SuaraTani.com – Medan| Dinas Kehutanan (Dishut) Provinsi Sumatera Utara (Sumut) terus berupaya melakukan pembenahan terhadap kerusakan hutan bakau (mangrove).
Upaya ini dilakukan sejak tahun 2017, ketika wewenang pengelolaan kawasan hutan dikembalikan ke provinsi dari sebelumnya dikelola oleh kabupaten/kota.
“Jadi sejak 2017 kami berkomitmen untuk mengamankan kawasan-kawasan hutan di seluru Sumut agar tidak terjadi lagi alih fungsi,” ujar Kepala Bidang Rehabilitasi Hutan dan Lahan Dishut Sumut Ahmad Safei Hutasuhut di Medan, Rabu (26/5/2021).
Ahmad Safei mengatakan, untuk membenahi kerusakan hutan termasuk mangrove ini, maka harus dilakukan secara menyeluruh dengan melibatkan berbagai pihak termasuk masyarakat.

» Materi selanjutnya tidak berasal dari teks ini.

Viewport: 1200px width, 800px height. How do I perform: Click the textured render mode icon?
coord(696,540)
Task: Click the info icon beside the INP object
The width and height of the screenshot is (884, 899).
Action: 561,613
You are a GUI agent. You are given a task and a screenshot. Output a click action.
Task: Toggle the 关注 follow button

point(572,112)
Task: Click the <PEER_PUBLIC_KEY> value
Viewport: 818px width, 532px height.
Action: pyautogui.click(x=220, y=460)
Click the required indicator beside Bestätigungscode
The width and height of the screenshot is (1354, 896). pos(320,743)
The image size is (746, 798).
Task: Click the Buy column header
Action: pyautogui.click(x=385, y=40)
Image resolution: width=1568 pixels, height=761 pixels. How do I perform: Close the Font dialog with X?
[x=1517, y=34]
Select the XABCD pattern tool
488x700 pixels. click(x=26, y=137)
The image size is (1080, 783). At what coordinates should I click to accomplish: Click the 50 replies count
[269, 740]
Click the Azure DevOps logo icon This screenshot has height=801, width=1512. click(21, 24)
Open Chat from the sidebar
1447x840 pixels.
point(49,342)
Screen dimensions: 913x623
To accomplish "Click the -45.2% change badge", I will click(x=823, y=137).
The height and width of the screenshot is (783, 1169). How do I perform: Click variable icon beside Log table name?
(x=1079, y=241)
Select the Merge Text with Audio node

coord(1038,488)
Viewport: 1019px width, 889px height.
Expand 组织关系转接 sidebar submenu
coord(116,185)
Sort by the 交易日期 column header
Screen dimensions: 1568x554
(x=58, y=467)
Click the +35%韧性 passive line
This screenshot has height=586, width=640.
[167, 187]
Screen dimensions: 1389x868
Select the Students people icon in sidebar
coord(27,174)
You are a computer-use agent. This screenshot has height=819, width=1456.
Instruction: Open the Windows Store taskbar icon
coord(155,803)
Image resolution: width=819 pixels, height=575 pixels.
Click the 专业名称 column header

“Dan ini sudah dilakukan dengan membentuk Kesatuan Pengelolaan Hutan (KPH). Saat ini sudah ada 16 KPH di beberapa kabupaten/kota dii Sumut,” katanya.
Lebih lanjut Ahmad Safei mengatakan, keterlibatan masyarakat dalam upaya menyelamatkan hutan mangrove didasarkan kepada kesadaran masyarakat yang timbul setelah mengalami kemerosotan ekonomi akibat hutan mangrove yang rusak.
“Sehingga yang tadinya lahan mangrove dirubah menjadi sawit dan tambak, ketika dikelola masyarakat maka lahan tersebut dikembalilan fungsinya menjadi lahan mangrove. Dan hasilnya ekonomi masyarakat pun meningkat,” terangnya.
Ahmad Safei menyebutkan, hutan mangrove yang paling banyak mengalami perbaikan berada di Kabupaten Langkat terutama di kawasan Lubuk Kertang.
“Sementara untuk kawasan mangrove di Belawan, kebetulan itu bukan kewenangan kami karena itu mangrove HPL,” sebutnya.
Data yang dirilis Badan Restorasi Gambut dan Mangrove (BRGM) menyebutkan jika ada 51.000 hektare lebih hutan bakau di Sumut yang kondisinya kritis.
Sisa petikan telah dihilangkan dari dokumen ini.